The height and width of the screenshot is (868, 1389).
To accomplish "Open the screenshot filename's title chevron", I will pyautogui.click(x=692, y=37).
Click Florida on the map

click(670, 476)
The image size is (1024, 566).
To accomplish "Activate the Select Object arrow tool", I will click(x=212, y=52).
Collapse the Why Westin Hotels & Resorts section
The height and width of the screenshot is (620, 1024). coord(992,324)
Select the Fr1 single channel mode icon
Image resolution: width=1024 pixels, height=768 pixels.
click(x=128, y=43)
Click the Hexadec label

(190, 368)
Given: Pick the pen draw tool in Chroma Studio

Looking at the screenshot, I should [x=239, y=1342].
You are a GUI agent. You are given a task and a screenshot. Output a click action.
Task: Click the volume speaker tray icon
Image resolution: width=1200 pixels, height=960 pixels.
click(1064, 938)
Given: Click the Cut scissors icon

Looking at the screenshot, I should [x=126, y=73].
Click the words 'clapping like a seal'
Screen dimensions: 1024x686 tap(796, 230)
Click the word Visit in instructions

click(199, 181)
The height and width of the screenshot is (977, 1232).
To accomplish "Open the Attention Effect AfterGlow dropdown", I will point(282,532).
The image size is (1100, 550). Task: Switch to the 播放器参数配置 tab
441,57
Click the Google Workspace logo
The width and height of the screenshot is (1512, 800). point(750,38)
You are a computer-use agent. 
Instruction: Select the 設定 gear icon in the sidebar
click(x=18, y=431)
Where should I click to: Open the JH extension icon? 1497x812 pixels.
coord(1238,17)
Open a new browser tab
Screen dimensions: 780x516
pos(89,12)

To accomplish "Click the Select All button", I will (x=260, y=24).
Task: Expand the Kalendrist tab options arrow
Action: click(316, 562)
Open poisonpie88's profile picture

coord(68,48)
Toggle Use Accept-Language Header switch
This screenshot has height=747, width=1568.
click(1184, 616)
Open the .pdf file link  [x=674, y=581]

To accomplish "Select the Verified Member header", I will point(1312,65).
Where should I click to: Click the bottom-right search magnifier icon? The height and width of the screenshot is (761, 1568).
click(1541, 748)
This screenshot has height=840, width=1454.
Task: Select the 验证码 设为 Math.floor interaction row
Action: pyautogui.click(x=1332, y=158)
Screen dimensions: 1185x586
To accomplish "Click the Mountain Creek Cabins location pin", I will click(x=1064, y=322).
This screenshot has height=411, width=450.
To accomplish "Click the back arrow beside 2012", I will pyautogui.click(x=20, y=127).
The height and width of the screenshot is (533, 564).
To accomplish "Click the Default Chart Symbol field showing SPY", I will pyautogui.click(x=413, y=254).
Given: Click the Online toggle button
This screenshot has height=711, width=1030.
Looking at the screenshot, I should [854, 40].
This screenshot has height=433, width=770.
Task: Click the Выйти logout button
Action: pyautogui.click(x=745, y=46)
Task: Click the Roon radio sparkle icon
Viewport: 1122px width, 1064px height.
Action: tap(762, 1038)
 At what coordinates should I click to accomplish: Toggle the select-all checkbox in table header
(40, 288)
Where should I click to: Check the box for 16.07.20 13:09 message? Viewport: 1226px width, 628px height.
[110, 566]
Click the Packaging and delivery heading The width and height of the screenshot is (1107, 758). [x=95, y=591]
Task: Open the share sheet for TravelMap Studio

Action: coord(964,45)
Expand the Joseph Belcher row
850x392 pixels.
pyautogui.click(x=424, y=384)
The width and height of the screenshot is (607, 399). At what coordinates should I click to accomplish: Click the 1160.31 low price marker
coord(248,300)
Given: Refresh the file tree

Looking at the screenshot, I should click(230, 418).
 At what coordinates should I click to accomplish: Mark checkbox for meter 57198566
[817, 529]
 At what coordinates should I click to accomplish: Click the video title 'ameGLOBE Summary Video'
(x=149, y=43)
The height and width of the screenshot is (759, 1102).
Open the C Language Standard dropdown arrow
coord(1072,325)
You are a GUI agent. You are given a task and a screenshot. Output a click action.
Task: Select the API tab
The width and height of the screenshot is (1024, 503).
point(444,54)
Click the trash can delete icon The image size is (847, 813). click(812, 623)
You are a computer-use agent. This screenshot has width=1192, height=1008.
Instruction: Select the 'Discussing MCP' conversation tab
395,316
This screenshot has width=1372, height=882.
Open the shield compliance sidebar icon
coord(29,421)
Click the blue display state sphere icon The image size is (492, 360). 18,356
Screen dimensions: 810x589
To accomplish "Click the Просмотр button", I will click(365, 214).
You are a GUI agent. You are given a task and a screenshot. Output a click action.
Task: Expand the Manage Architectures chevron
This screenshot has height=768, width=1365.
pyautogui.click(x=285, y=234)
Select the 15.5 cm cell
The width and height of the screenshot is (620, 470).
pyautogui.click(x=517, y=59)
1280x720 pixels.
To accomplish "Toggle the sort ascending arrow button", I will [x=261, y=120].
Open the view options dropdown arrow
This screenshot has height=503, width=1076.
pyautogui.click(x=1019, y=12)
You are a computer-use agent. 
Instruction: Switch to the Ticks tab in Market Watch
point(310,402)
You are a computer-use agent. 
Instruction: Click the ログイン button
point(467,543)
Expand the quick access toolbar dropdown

Task brief
Copy each line of the data exactly, leaving nothing out.

Exercise answer
The height and width of the screenshot is (868, 1389).
To accomplish "Open the screenshot filename's title chevron", I will pyautogui.click(x=692, y=37).
Click Florida on the map

click(670, 476)
The image size is (1024, 566).
To accomplish "Activate the Select Object arrow tool", I will click(x=212, y=52).
Collapse the Why Westin Hotels & Resorts section
The height and width of the screenshot is (620, 1024). coord(992,324)
Select the Fr1 single channel mode icon
Image resolution: width=1024 pixels, height=768 pixels.
click(x=128, y=43)
Click the Hexadec label

(190, 368)
Given: Pick the pen draw tool in Chroma Studio

Looking at the screenshot, I should [x=239, y=1342].
You are a GUI agent. You are given a task and a screenshot. Output a click action.
Task: Click the volume speaker tray icon
Image resolution: width=1200 pixels, height=960 pixels.
click(1064, 938)
Given: Click the Cut scissors icon

Looking at the screenshot, I should [x=126, y=73].
Click the words 'clapping like a seal'
Screen dimensions: 1024x686 tap(796, 230)
Click the word Visit in instructions

click(199, 181)
The height and width of the screenshot is (977, 1232).
To accomplish "Open the Attention Effect AfterGlow dropdown", I will point(282,532).
The image size is (1100, 550). Task: Switch to the 播放器参数配置 tab
441,57
Click the Google Workspace logo
The width and height of the screenshot is (1512, 800). point(750,38)
You are a computer-use agent. 
Instruction: Select the 設定 gear icon in the sidebar
click(x=18, y=431)
Where should I click to: Open the JH extension icon? 1497x812 pixels.
coord(1238,17)
Open a new browser tab
Screen dimensions: 780x516
pos(89,12)

To accomplish "Click the Select All button", I will (x=260, y=24).
Task: Expand the Kalendrist tab options arrow
Action: click(316, 562)
Open poisonpie88's profile picture

coord(68,48)
Toggle Use Accept-Language Header switch
This screenshot has height=747, width=1568.
click(1184, 616)
Open the .pdf file link  [x=674, y=581]

To accomplish "Select the Verified Member header", I will point(1312,65).
Where should I click to: Click the bottom-right search magnifier icon? The height and width of the screenshot is (761, 1568).
click(1541, 748)
This screenshot has height=840, width=1454.
Task: Select the 验证码 设为 Math.floor interaction row
Action: pyautogui.click(x=1332, y=158)
Screen dimensions: 1185x586
To accomplish "Click the Mountain Creek Cabins location pin", I will click(x=1064, y=322).
This screenshot has height=411, width=450.
To accomplish "Click the back arrow beside 2012", I will pyautogui.click(x=20, y=127).
The height and width of the screenshot is (533, 564).
To accomplish "Click the Default Chart Symbol field showing SPY", I will pyautogui.click(x=413, y=254).
Given: Click the Online toggle button
This screenshot has height=711, width=1030.
Looking at the screenshot, I should [854, 40].
This screenshot has height=433, width=770.
Task: Click the Выйти logout button
Action: pyautogui.click(x=745, y=46)
Task: Click the Roon radio sparkle icon
Viewport: 1122px width, 1064px height.
Action: tap(762, 1038)
 At what coordinates should I click to accomplish: Toggle the select-all checkbox in table header
(40, 288)
Where should I click to: Check the box for 16.07.20 13:09 message? Viewport: 1226px width, 628px height.
[110, 566]
Click the Packaging and delivery heading The width and height of the screenshot is (1107, 758). [x=95, y=591]
Task: Open the share sheet for TravelMap Studio

Action: coord(964,45)
Expand the Joseph Belcher row
850x392 pixels.
pyautogui.click(x=424, y=384)
The width and height of the screenshot is (607, 399). At what coordinates should I click to accomplish: Click the 1160.31 low price marker
coord(248,300)
Given: Refresh the file tree

Looking at the screenshot, I should click(230, 418).
 At what coordinates should I click to accomplish: Mark checkbox for meter 57198566
[817, 529]
 At what coordinates should I click to accomplish: Click the video title 'ameGLOBE Summary Video'
(x=149, y=43)
The height and width of the screenshot is (759, 1102).
Open the C Language Standard dropdown arrow
coord(1072,325)
You are a GUI agent. You are given a task and a screenshot. Output a click action.
Task: Select the API tab
The width and height of the screenshot is (1024, 503).
point(444,54)
Click the trash can delete icon The image size is (847, 813). click(812, 623)
You are a computer-use agent. This screenshot has width=1192, height=1008.
Instruction: Select the 'Discussing MCP' conversation tab
395,316
This screenshot has width=1372, height=882.
Open the shield compliance sidebar icon
coord(29,421)
Click the blue display state sphere icon The image size is (492, 360). 18,356
Screen dimensions: 810x589
To accomplish "Click the Просмотр button", I will click(365, 214).
You are a GUI agent. You are given a task and a screenshot. Output a click action.
Task: Expand the Manage Architectures chevron
This screenshot has height=768, width=1365.
pyautogui.click(x=285, y=234)
Select the 15.5 cm cell
The width and height of the screenshot is (620, 470).
pyautogui.click(x=517, y=59)
1280x720 pixels.
To accomplish "Toggle the sort ascending arrow button", I will [x=261, y=120].
Open the view options dropdown arrow
This screenshot has height=503, width=1076.
pyautogui.click(x=1019, y=12)
You are a computer-use agent. 
Instruction: Switch to the Ticks tab in Market Watch
point(310,402)
You are a computer-use agent. 
Instruction: Click the ログイン button
point(467,543)
Expand the quick access toolbar dropdown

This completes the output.